Action item:
The records should be restated exactly from their first line through the line with "Uncheck the Autofocus checkbox" in it.

The records:
++++++++
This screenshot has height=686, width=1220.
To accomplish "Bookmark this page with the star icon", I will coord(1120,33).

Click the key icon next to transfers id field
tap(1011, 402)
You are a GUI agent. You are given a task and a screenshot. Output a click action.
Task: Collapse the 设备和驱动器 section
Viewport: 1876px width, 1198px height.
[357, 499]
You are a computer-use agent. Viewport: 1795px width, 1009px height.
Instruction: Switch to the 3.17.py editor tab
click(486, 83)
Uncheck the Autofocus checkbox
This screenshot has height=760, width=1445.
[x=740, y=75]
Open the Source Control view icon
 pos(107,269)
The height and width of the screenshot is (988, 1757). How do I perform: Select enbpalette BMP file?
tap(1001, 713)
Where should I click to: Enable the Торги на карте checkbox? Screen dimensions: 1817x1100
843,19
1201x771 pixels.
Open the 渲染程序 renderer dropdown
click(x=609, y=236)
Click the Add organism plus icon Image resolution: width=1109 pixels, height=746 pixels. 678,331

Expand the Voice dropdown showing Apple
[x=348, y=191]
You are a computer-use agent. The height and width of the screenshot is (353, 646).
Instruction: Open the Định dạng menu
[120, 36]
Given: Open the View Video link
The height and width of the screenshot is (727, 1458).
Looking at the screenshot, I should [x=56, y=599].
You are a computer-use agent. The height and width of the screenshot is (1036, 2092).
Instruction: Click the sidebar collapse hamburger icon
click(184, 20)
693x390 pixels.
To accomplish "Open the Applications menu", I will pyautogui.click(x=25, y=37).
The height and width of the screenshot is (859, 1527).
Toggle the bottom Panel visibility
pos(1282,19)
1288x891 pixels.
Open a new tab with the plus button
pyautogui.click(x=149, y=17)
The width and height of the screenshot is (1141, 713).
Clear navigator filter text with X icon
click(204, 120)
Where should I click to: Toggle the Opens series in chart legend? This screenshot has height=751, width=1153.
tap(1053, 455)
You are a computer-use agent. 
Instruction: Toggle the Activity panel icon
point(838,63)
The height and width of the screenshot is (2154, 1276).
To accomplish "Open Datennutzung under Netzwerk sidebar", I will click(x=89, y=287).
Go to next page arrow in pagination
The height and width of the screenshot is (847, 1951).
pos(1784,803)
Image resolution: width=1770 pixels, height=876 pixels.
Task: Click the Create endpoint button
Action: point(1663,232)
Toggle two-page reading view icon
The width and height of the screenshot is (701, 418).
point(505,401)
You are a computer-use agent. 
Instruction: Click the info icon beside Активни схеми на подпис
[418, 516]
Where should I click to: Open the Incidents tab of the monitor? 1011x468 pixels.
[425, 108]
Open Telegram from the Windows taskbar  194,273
++++++++
Solution to the exercise:
This screenshot has height=686, width=1220.
To accomplish "Bookmark this page with the star icon", I will coord(1120,33).

Click the key icon next to transfers id field
tap(1011, 402)
You are a GUI agent. You are given a task and a screenshot. Output a click action.
Task: Collapse the 设备和驱动器 section
Viewport: 1876px width, 1198px height.
[357, 499]
You are a computer-use agent. Viewport: 1795px width, 1009px height.
Instruction: Switch to the 3.17.py editor tab
click(486, 83)
Uncheck the Autofocus checkbox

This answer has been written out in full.